My heart is battered. First from hope and enthusiasm, exuberance even, pride to cast my vote and gratification to see that Virginia, the bastion of conservatism, was too close to call for a long time. I took heart that the count was so close and read it to be a sign that Kerry had as much of a chance as I believed, after watching the debates and the Daily Show for the past 6 months. After the Muslims endorsed him, after even my neighborhood of military families began putting up Kerry/Edwards signs. In fact the only Bush/Cheney sign in my neighborhood is on Bush's brother's front lawn.
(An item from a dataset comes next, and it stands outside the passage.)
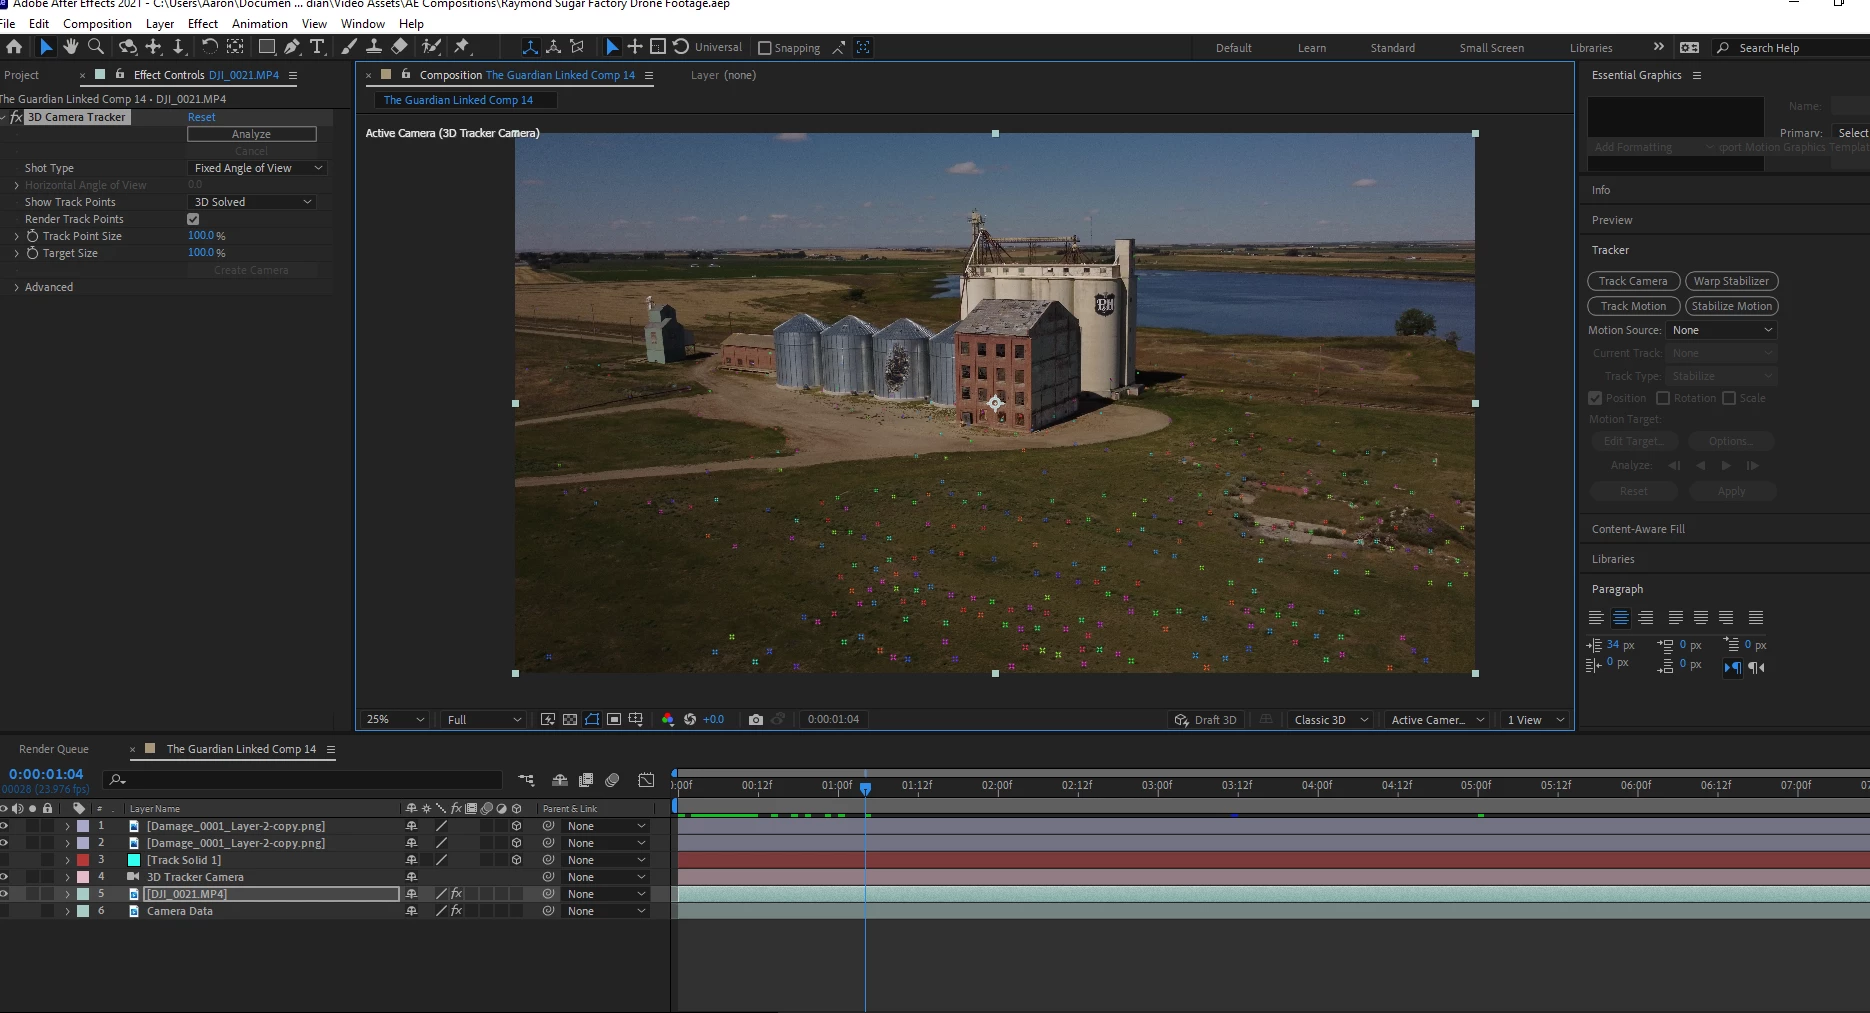
Task: Select the Clone Stamp tool
Action: [x=373, y=47]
I was so happy to live in a country where I could vote, where everyone around me in the poll line looked different, worked in different places, spoke different languages, where no one tried to intimidate me or threaten to kill me, where everything was..by the book. This feeling ebbed as I read about irregularities in Ohio and Florida. The fact that lines were long everywhere, people stood in line for up to four hours just to have their vote count..it was amazing. The amount of "I Voted" stickers I saw around DC, in the metro, in the office, in class...I felt a bond, a mutual tie with everyone and we could smile at each other and hope for a better tomorrow. It didn't even matter to me who they voted for at that point--the fact that we exercised our civic duty proved this nation's greatness.
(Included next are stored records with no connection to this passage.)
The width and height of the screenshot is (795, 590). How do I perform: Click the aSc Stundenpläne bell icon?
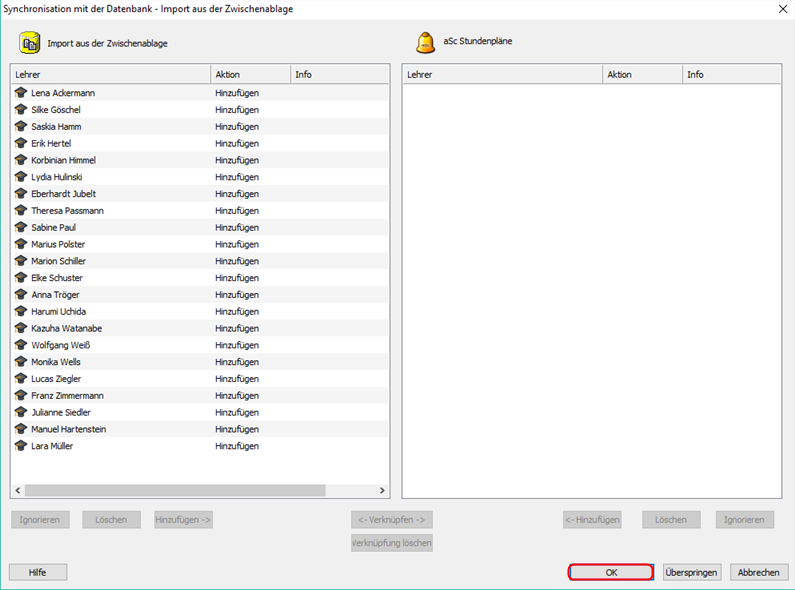tap(425, 42)
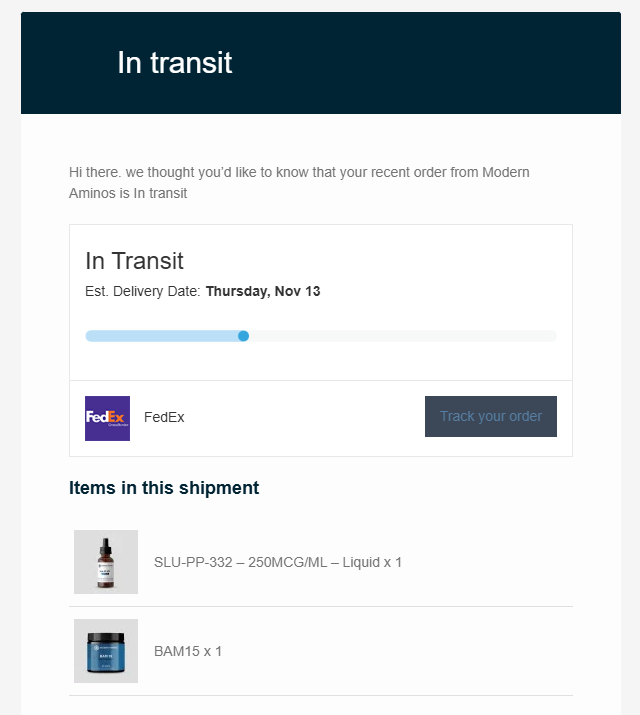
Task: Click the blue progress bar handle dot
Action: click(243, 336)
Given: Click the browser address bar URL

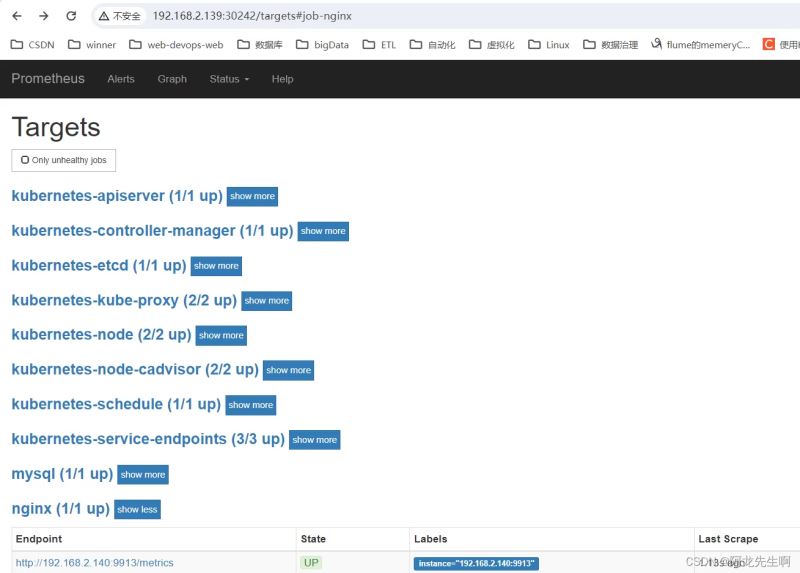Looking at the screenshot, I should [252, 16].
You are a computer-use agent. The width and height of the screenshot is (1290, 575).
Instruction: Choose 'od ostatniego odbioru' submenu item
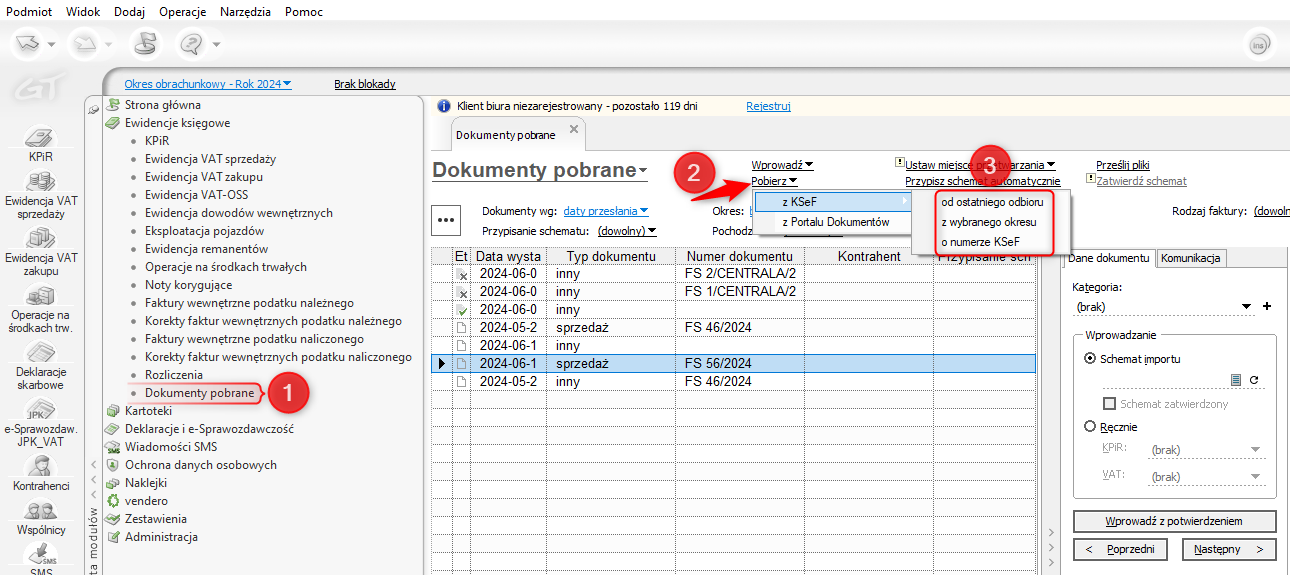point(991,202)
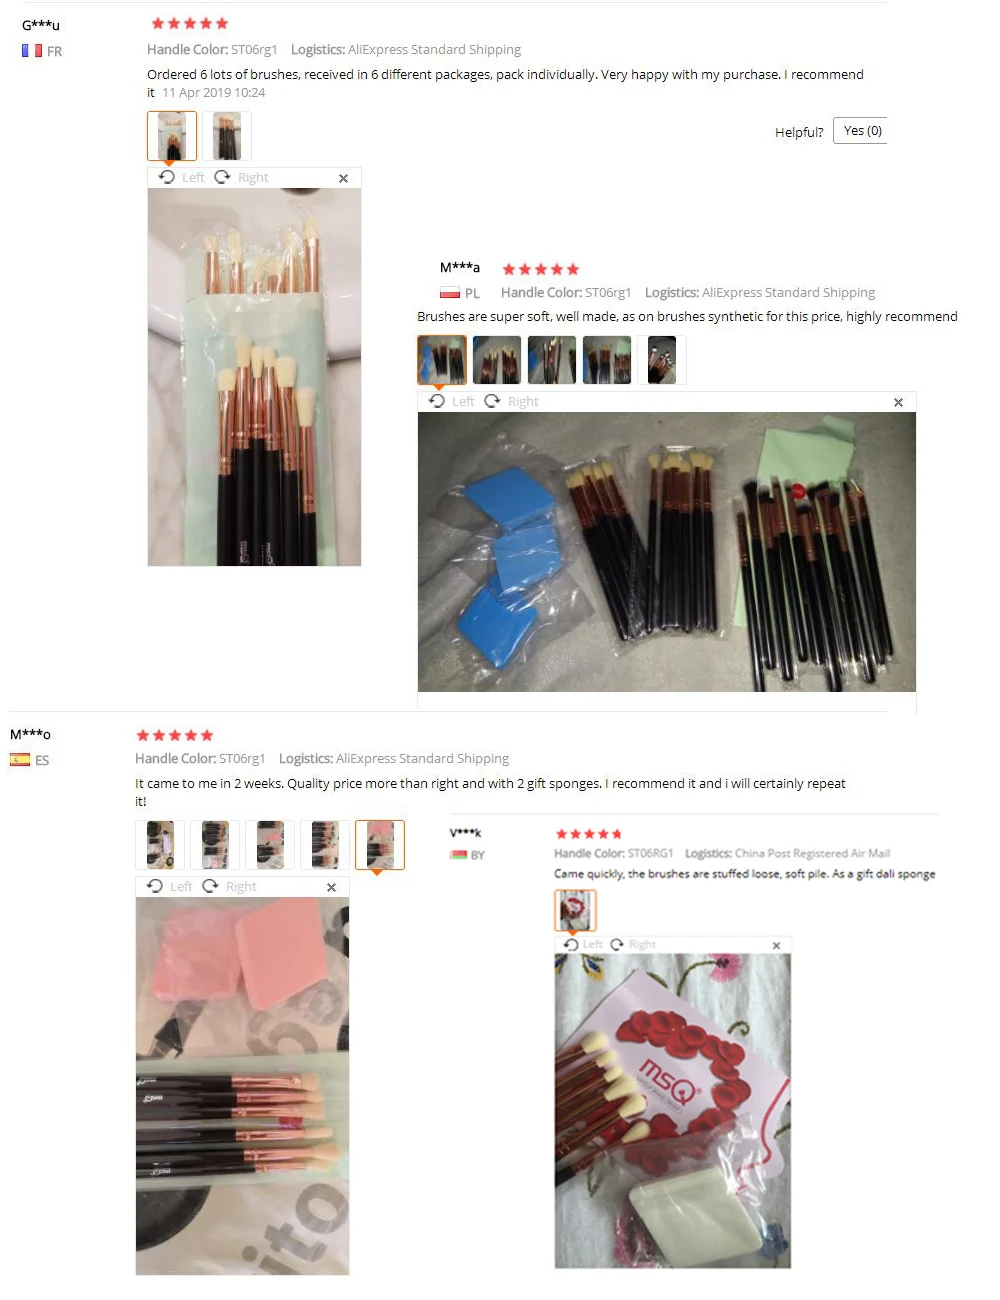
Task: Open third thumbnail in M***a's review
Action: (x=552, y=360)
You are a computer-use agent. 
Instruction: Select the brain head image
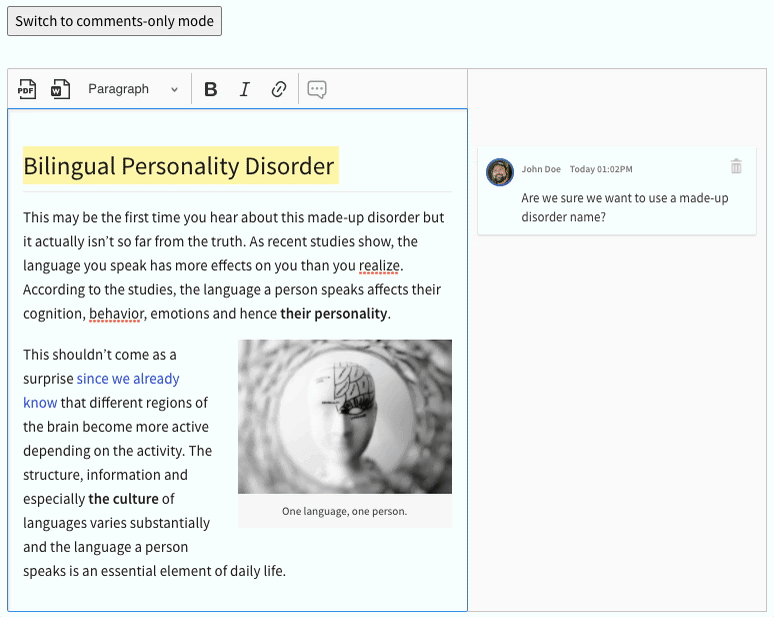344,416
The day's excitement began to fade as the polls came in around 10 pm and Kerry's electoral votes remained stagnant. I couldn't even watch the Daily Show because we lost our cable...damn the man. I tried watching it online and then Sadaf's computer died. I went over to Pat's but couldn't pull myself away from CNN, as everyone around me drowned their anxiety in large glasses of beer. It was mesmerizing, the idiocy of the anchors, the map, the blue and red and purple. We were all on our laptops checking the different networks for their counts. BBC was the most aggressive in according votes to Bush. The most of us who voted Democrat couldn't believe it. Wait until Ohio. Wait until Michigan, wait until New Mexico......hope refused to die. Finally at midnight I saw the writing on the wall and was overcome with a rage.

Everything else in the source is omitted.